“God give you health for hurrying!” said the hetman.
“At the service of your highness.”
“But the squadron?”
“According to order.”
“The men are reliable?”
“They will go into fire, to hell.”
“That is good! I need such men—and such as you, equal to anything. I repeat continually that on no one more than you do I count.”
“Your highness, my services cannot equal those of old soldiers; but if we have to march against the enemy of the country, God sees that I shall not be in the rear.”
“I do not diminish the services of the old,” said the prince, “though there may come such perils, such grievous junctures, that the most faithful will totter.”

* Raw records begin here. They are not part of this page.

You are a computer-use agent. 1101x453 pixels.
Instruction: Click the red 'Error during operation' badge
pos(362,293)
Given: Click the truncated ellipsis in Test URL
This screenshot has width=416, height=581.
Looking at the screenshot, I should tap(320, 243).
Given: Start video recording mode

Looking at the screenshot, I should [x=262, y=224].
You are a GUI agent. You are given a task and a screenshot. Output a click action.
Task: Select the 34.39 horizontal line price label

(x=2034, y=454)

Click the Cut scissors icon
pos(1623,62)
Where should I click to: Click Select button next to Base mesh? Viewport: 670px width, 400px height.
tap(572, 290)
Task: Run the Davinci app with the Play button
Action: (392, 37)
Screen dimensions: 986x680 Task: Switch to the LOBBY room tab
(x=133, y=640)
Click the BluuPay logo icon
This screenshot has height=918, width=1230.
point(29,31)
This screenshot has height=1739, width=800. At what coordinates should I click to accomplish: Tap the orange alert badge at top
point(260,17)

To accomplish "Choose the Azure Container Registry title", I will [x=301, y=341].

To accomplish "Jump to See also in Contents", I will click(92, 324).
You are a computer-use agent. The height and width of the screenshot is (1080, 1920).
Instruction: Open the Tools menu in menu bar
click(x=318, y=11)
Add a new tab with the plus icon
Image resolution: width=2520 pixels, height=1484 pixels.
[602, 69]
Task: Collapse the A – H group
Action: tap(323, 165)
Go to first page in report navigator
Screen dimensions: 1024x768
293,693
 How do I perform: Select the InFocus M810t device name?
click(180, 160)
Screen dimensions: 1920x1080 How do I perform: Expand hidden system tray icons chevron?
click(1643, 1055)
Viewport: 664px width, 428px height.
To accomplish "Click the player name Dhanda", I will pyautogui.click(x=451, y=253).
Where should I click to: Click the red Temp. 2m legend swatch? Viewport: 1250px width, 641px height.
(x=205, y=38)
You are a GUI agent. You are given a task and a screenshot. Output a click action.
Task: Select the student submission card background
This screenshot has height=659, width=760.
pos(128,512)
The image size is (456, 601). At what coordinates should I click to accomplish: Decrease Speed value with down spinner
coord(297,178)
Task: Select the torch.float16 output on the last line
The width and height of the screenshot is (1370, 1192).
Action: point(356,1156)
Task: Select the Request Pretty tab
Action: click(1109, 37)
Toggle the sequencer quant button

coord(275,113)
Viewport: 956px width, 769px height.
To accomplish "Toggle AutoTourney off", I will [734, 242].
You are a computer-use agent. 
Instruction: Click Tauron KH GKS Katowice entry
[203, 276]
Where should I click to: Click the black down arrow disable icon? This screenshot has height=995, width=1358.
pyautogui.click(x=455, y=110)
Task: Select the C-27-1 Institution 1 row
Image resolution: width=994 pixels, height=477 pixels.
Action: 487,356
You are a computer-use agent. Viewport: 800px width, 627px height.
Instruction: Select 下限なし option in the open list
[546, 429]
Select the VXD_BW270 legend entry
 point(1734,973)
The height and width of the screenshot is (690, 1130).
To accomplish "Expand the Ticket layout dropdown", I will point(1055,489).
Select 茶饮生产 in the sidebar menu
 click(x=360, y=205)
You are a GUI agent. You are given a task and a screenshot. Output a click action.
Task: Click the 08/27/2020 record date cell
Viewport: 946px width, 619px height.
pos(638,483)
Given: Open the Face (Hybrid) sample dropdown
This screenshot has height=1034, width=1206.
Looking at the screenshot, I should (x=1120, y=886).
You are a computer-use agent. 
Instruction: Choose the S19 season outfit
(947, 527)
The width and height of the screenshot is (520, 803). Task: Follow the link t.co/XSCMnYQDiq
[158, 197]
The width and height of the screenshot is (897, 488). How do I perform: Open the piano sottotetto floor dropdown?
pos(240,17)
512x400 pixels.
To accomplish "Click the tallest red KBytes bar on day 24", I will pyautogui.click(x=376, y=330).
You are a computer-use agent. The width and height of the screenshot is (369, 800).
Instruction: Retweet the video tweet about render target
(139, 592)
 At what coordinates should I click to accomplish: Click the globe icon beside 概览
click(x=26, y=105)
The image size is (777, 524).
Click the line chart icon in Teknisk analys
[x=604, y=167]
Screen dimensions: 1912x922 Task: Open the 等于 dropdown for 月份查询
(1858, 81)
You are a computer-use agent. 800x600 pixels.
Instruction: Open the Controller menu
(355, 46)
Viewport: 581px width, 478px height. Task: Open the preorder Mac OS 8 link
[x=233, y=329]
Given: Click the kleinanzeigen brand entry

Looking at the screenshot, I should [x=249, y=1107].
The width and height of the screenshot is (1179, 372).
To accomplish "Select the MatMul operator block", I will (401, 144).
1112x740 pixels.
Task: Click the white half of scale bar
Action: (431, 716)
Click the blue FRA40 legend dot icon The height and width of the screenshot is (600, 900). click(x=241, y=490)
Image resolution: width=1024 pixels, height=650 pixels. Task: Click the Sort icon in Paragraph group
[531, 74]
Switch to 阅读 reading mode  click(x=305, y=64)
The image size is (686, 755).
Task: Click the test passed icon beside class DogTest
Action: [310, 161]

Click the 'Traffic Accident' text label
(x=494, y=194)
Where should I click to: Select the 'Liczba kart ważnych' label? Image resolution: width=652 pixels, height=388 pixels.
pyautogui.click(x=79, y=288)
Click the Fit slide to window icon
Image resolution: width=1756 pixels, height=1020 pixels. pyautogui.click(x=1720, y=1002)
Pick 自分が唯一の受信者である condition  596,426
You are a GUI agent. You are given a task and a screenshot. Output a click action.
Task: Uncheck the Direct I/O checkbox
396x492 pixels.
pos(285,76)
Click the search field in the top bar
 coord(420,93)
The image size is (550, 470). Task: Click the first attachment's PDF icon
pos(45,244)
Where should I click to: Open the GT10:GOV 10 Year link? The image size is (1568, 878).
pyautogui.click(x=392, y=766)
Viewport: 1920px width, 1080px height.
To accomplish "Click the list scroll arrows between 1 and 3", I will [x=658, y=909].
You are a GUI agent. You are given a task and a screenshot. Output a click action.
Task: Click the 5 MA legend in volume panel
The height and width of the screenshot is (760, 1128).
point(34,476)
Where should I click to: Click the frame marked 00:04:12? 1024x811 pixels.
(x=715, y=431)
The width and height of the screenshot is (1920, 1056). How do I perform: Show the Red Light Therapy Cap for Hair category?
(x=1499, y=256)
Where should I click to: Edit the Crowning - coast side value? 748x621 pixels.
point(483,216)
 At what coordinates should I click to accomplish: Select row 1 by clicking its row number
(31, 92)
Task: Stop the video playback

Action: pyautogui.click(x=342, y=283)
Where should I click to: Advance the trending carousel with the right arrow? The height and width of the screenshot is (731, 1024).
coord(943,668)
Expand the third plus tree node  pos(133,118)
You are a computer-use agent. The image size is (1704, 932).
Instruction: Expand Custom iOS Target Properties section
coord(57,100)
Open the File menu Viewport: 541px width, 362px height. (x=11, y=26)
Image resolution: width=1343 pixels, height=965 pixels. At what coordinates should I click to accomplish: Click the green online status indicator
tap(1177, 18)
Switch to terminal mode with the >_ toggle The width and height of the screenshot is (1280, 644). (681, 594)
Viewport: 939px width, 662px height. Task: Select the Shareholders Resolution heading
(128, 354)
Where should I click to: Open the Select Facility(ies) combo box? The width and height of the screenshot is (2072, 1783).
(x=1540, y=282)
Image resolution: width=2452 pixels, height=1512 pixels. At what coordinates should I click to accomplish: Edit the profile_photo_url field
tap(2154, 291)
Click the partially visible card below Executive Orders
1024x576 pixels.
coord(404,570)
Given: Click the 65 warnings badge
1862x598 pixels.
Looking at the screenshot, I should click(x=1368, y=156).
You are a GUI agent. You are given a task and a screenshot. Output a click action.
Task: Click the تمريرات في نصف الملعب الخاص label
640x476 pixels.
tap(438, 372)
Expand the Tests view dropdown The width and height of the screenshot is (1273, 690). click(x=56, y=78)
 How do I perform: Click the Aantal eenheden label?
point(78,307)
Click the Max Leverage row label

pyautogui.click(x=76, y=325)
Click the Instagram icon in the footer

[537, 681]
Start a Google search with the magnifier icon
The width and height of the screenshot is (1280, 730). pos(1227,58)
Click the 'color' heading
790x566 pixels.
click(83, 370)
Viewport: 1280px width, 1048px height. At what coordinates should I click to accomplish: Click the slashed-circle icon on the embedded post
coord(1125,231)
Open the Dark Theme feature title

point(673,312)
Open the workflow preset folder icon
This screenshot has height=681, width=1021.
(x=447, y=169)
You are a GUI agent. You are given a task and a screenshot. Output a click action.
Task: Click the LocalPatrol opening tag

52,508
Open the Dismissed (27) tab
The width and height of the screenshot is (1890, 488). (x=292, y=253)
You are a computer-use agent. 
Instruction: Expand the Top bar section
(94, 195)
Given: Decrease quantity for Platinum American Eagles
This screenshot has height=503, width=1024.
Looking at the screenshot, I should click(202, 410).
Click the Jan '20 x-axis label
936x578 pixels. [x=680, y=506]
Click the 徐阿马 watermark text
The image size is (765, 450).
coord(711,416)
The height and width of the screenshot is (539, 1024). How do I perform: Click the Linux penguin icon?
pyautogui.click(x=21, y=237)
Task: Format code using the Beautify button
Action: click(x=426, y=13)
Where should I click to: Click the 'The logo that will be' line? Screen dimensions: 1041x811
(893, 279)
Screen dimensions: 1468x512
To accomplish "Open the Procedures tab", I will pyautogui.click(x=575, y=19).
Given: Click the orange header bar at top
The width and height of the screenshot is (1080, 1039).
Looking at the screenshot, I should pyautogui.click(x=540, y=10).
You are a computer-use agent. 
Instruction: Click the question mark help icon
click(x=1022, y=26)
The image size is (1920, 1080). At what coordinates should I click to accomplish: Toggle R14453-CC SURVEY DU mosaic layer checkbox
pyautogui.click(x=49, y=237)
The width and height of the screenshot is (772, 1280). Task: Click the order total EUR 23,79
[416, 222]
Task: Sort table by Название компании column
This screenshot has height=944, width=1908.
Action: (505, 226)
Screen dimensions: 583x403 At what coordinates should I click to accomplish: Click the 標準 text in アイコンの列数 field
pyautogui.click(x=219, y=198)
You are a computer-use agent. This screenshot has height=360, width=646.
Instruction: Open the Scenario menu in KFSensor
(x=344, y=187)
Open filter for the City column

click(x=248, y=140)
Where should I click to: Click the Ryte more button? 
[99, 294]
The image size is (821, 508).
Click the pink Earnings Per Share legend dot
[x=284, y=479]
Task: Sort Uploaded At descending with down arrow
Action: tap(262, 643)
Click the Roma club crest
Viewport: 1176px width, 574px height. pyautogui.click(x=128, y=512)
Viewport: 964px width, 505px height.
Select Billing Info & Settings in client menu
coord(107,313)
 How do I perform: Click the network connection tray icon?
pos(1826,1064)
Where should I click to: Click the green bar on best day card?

“May he perish for nothing who deserts the person of your highness in danger!”
The prince looked quickly into the face of Kmita. “And you will not draw back?”
The young knight flushed. “What do you wish to say, your princely highness? I have confessed to you all my sins, and the sum of them is such that I thank only the fatherly heart of your highness for forgiveness. But in all these sins one is not to be found—ingratitude.”
“Nor disloyalty. You confessed to me as to a father; I not only forgave you as a father, but I came to love you as that son—whom God has not given me, for which reason it is often oppressive for me in the world. Be then a friend to me.”
When he had said this, the prince stretched out his hand. The young knight seized it, and without hesitation pressed it to his lips.
They were both silent for a long time; suddenly the prince fixed his eyes on the eyes of Kmita and said, “Panna Billevich is here!”
Kmita grew pale, and began to mutter something unintelligible.
“I sent for her on purpose so that the misunderstanding between you might be at an end. You will see her at once, as the mourning for her grandfather is over. Today, too, though God sees that my head is bursting from labor, I have spoken with the sword-bearer of Rossyeni.”
Kmita seized his head. “With what can I repay your highness, with what can I repay?”
“I told him emphatically that it is my will that you and she should be married, and he will not be hostile. I commanded him also to prepare the maiden for it gradually. We have time. All depends upon you, and I shall be happy if a reward from my hand goes to you; and God grant you to await many others, for you must rise high. You have offended because you are young; but you have won glory not the last in the field, and all young men are ready to follow you everywhere. As God lives, you must rise high! Small offices are not for such a family as yours. If you know, you are a relative of the Kishkis, and my mother was a Kishki. But you need sedateness; for that, marriage is the best thing. Take that maiden if she has pleased your heart, and remember who gives her to you.”
“Your highness, I shall go wild, I believe! My life, my blood belongs to your highness. What must I do to thank you—what? Tell me, command me!”
“Return good for good. Have faith in me, have confidence that what I do I do for the public good. Do not fall away from me when you see the treason and desertion of others, when malice increases, when—” Here the prince stopped suddenly.
“I swear,” said Kmita, with ardor, “and give my word of honor to remain by the person of your highness, my leader, father, and benefactor, to my last breath.”
Then Kmita looked with eyes full of fire at the prince, and was alarmed at the change which had suddenly come over him. His face was purple, the veins swollen, drops of sweat were hanging thickly on his lofty forehead, and his eyes cast an unusual gleam.
“What is the matter, your highness?” asked the knight, unquietly.
“Nothing! nothing!”
Radzivill rose, moved with hurried step to a kneeling desk, and taking from it a crucifix, said with powerful, smothered voice, “Swear on this cross that you will not leave me till death.”
In spite of all his readiness and ardor, Kmita looked for a while at him with astonishment.
“On this passion of Christ, swear!” insisted the hetman.
“On this passion of Christ, I swear!” said Kmita, placing his finger on the crucifix.
“Amen!” said the prince, with solemn voice.
An echo in the lofty chamber repeated somewhere under the arch, “Amen,” and a long silence followed. There was to be heard only the breathing of the powerful breast of Radzivill. Kmita did not remove from the hetman his astonished eyes.
“Now you are mine,” said the prince, at last.
“I have always belonged to your highness,” answered the young knight, hastily; “but be pleased to explain to me what is passing. Why does your highness doubt? Or does anything threaten your person? Has any treason, have any machinations been discovered?”
“The time of trial is approaching,” said the prince, gloomily, “and as to enemies do you not know that Pan Gosyevski, Pan Yudytski, and the voevoda of Vityebsk would be glad to bury me in the bottom of the pit? This is the case! The enemies of my house increase, treason spreads, and public defeats threaten. Therefore, I say, the hour of trial draws near.”
Kmita was silent; but the last words of the prince did not disperse the darkness which had settled around his mind, and he asked himself in vain what could threaten at that moment the powerful Radzivill. For he stood at the head of greater forces than ever. In Kyedani itself and in the neighborhood there were so many troops that if the prince had such power before he marched to Shklov the fortune of the whole war would have come out differently beyond doubt.